§ **Exercise details**:
Look through the records below and say how many lines include "Complete". Give only that number.

** Materials provided follows **

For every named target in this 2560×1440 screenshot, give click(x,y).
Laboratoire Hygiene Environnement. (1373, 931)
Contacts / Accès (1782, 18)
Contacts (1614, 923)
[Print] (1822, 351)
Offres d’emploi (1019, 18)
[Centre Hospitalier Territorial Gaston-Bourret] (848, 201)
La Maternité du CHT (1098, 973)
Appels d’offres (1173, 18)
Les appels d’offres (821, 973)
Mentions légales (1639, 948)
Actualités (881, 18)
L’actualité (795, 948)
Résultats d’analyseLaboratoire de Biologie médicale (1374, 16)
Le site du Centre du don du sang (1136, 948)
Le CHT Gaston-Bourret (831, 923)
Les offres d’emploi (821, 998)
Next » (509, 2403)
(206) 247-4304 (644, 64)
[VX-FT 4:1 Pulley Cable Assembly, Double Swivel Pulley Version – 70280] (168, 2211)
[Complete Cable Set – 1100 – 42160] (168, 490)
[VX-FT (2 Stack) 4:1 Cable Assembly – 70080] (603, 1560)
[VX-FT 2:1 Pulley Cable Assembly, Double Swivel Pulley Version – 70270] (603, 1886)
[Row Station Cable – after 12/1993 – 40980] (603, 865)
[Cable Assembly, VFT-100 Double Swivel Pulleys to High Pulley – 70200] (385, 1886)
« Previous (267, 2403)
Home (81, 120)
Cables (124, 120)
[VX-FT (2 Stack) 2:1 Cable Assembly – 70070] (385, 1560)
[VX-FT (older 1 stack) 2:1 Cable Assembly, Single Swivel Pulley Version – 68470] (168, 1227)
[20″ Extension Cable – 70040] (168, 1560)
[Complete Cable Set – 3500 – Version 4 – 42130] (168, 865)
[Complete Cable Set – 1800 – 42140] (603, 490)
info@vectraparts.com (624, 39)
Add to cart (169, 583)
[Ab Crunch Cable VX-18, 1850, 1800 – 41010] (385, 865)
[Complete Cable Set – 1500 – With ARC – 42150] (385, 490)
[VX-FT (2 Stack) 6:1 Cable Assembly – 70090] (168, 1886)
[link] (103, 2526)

** End of Materials provided **

§ **Finished exercise**:
4